#### TASK DIRECTIONS
To complete the exercise, repeat every record exactly as it stands.

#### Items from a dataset
---
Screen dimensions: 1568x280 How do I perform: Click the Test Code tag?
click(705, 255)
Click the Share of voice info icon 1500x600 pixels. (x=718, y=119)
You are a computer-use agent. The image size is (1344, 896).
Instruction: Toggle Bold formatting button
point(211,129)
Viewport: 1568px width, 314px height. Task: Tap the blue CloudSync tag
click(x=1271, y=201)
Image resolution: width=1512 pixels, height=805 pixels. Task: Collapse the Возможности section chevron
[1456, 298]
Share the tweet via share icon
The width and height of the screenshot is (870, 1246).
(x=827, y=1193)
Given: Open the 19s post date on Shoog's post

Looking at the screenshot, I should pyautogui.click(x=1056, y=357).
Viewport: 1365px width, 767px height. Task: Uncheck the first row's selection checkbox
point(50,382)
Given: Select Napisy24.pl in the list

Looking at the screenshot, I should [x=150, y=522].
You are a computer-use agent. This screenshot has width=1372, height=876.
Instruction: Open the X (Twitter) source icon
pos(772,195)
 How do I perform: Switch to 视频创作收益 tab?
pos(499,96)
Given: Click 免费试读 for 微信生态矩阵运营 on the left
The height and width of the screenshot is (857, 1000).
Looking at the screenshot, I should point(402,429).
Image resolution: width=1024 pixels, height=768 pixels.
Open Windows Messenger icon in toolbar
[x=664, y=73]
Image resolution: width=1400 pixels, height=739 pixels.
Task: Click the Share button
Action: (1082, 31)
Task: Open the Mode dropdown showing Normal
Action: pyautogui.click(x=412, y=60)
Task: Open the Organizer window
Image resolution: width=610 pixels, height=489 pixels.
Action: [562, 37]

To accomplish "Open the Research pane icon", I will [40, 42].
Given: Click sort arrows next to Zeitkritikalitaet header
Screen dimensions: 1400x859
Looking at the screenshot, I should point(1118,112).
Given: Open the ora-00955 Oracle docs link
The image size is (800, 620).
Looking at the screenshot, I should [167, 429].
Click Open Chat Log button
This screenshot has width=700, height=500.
---
#### SOLUTION TO THE PROBLEM
Screen dimensions: 1568x280 How do I perform: Click the Test Code tag?
click(705, 255)
Click the Share of voice info icon 1500x600 pixels. (x=718, y=119)
You are a computer-use agent. The image size is (1344, 896).
Instruction: Toggle Bold formatting button
point(211,129)
Viewport: 1568px width, 314px height. Task: Tap the blue CloudSync tag
click(x=1271, y=201)
Image resolution: width=1512 pixels, height=805 pixels. Task: Collapse the Возможности section chevron
[1456, 298]
Share the tweet via share icon
The width and height of the screenshot is (870, 1246).
(x=827, y=1193)
Given: Open the 19s post date on Shoog's post

Looking at the screenshot, I should pyautogui.click(x=1056, y=357).
Viewport: 1365px width, 767px height. Task: Uncheck the first row's selection checkbox
point(50,382)
Given: Select Napisy24.pl in the list

Looking at the screenshot, I should [x=150, y=522].
You are a computer-use agent. This screenshot has width=1372, height=876.
Instruction: Open the X (Twitter) source icon
pos(772,195)
 How do I perform: Switch to 视频创作收益 tab?
pos(499,96)
Given: Click 免费试读 for 微信生态矩阵运营 on the left
The height and width of the screenshot is (857, 1000).
Looking at the screenshot, I should point(402,429).
Image resolution: width=1024 pixels, height=768 pixels.
Open Windows Messenger icon in toolbar
[x=664, y=73]
Image resolution: width=1400 pixels, height=739 pixels.
Task: Click the Share button
Action: (1082, 31)
Task: Open the Mode dropdown showing Normal
Action: pyautogui.click(x=412, y=60)
Task: Open the Organizer window
Image resolution: width=610 pixels, height=489 pixels.
Action: [562, 37]

To accomplish "Open the Research pane icon", I will [40, 42].
Given: Click sort arrows next to Zeitkritikalitaet header
Screen dimensions: 1400x859
Looking at the screenshot, I should point(1118,112).
Given: Open the ora-00955 Oracle docs link
The image size is (800, 620).
Looking at the screenshot, I should [167, 429].
Click Open Chat Log button
This screenshot has width=700, height=500.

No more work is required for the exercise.